Re: [ADVANCED-DOTNET] Abstracting SQL

Frans Bouma Thu, 07 Oct 2004 01:08:03 -0700

> Haha - nothing like some free advertising ;). I was hoping 
> someone would share the details of their brilliant solution!


        hehe :D. 

        Ok, I'll explain our way of doing it below.

> As far as O/R mapper goes though - would it work with our 
> custom metadata table?

        Depends, most mappers have their own source for the persistence
data, so it is very likely your table with metadata is not directly
usable.

        Abstracting away SQL is nothing more than having constructs in
another language to implement what you WANT, and feed these constructs
to an engine which converts them to SQL.

        SQL is very complex, although it looks very simple. It has a lot
of possible constructs, which can have different meanings. Abstracting
away SQL with a language similar to SQL is a waste of time, you'll then
re-stating SQL but with different syntaxis. It's also undoable to embed
every proprietry SQL element into your constructs. After all,
abstracting away SQL is mostly done to get some sort of database
independence: write filters/queries without knowing the syntactic
details about the particular sql used.

        O/R mappers deal with entities.

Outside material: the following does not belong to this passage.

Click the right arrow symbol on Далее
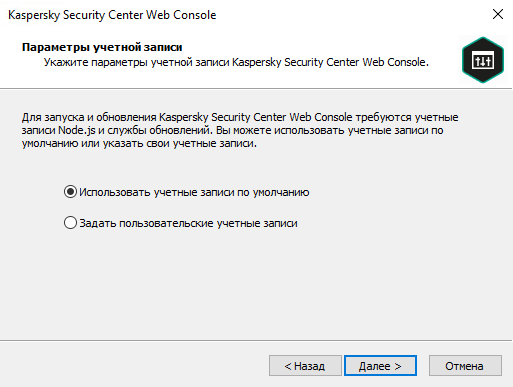click(x=398, y=366)
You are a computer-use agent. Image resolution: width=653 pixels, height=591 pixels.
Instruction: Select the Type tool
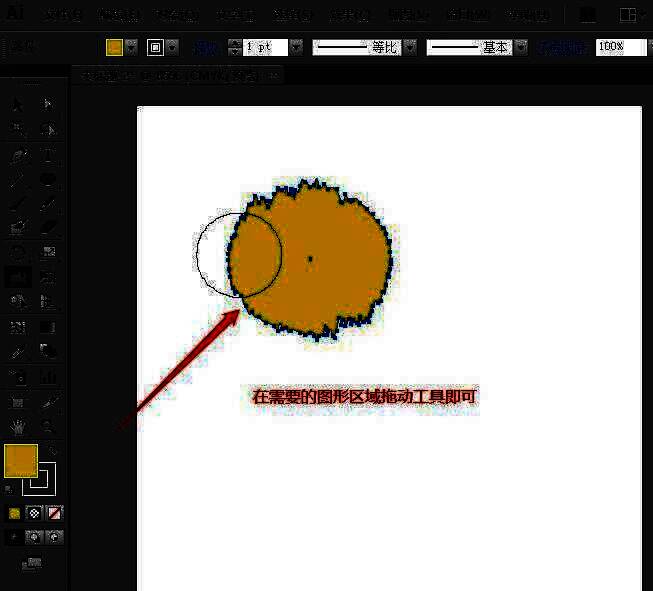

I'll not go into details about
what is/isn't an entity, as that's a long story, but let's say for
simplicity, that an entity is roughly represented by a table. (with
inheritance, it can be more than 1 table, but for the explanation that's
not that important). So what you need is some sort of mechanism with
which you can tell the system that you want 1 or more entities of type T
when a given set of predicates is true. The predicates can be targeting
multiple entities (give me all customers with orders in late june) and
the relationships between the targeted entities and the predicates
combined is called a filter: after all you're filtering on the entities
you want to retrieve, THAT's important. 

        The SQL engine thus needs to have: (I'll explain SELECT, the
others work the same)
- names of entity fields (for field aliassing, see below) 
- persistence info for each field (which table, table field, field type,
type specifics etc.)
- the predicates (part of filter)
- the relationships (part of filter)
- eventually constructs like sortclauses, group by elements etc. 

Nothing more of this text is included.